* _ABOUT THIS EXERCISE_: An exact transcription is needed of the lines below from the one with "Instruction: Open Exchange admin center" through the one with "At what coordinates", with no other lines and no pictures.

* _SUPPLIED MATERIAL_:
-- Opening Marker --
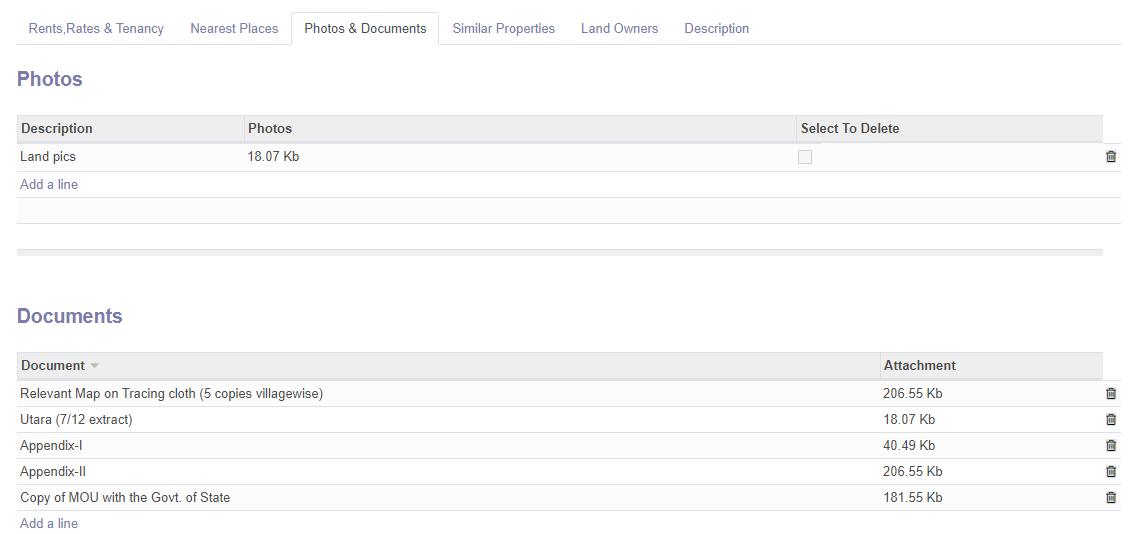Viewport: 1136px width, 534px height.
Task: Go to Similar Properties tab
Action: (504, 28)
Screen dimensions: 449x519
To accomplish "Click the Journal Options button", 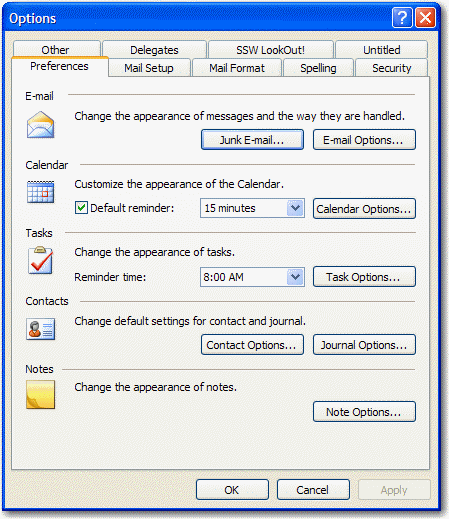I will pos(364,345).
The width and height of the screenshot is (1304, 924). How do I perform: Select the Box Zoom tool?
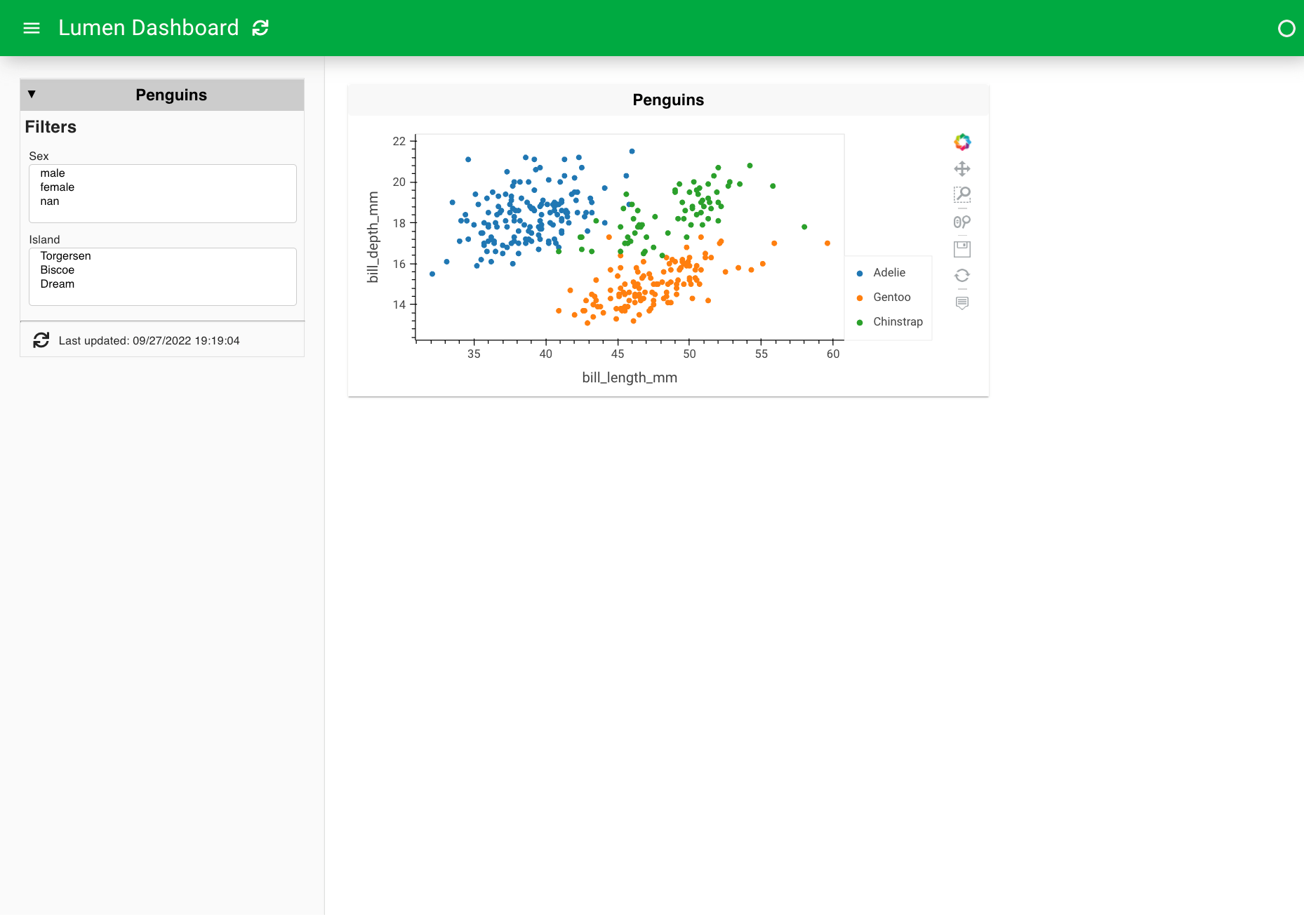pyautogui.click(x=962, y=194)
-- Closing Marker --
-- Opening Marker --
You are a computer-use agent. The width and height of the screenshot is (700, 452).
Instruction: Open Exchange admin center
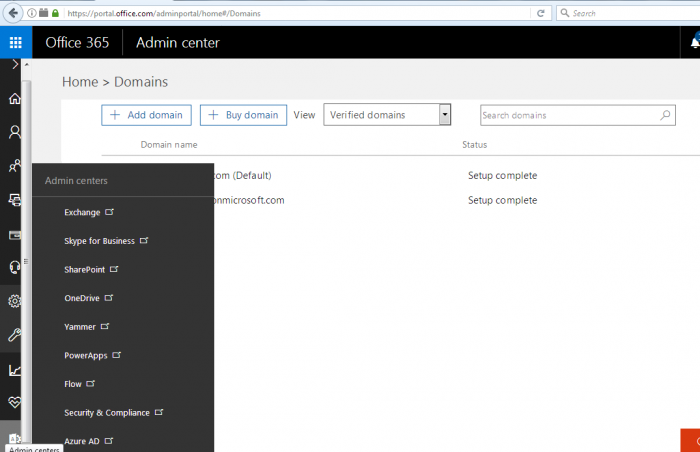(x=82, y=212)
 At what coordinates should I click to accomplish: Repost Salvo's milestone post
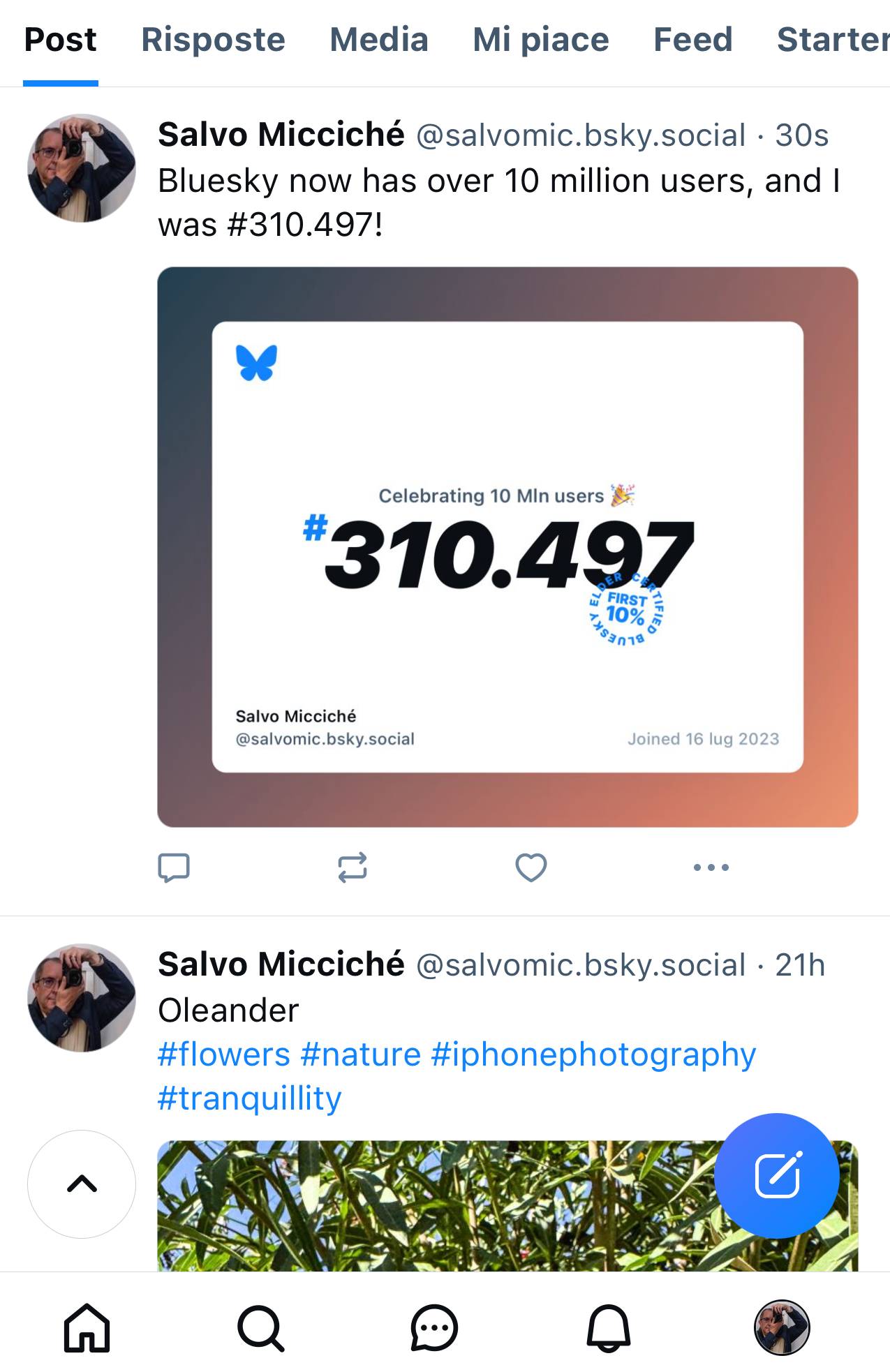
-- Closing Marker --
* _SOLUTION FOR THIS EXERCISE_:
Instruction: Open Exchange admin center
(x=82, y=212)
 At what coordinates should I click to accomplish: Repost Salvo's milestone post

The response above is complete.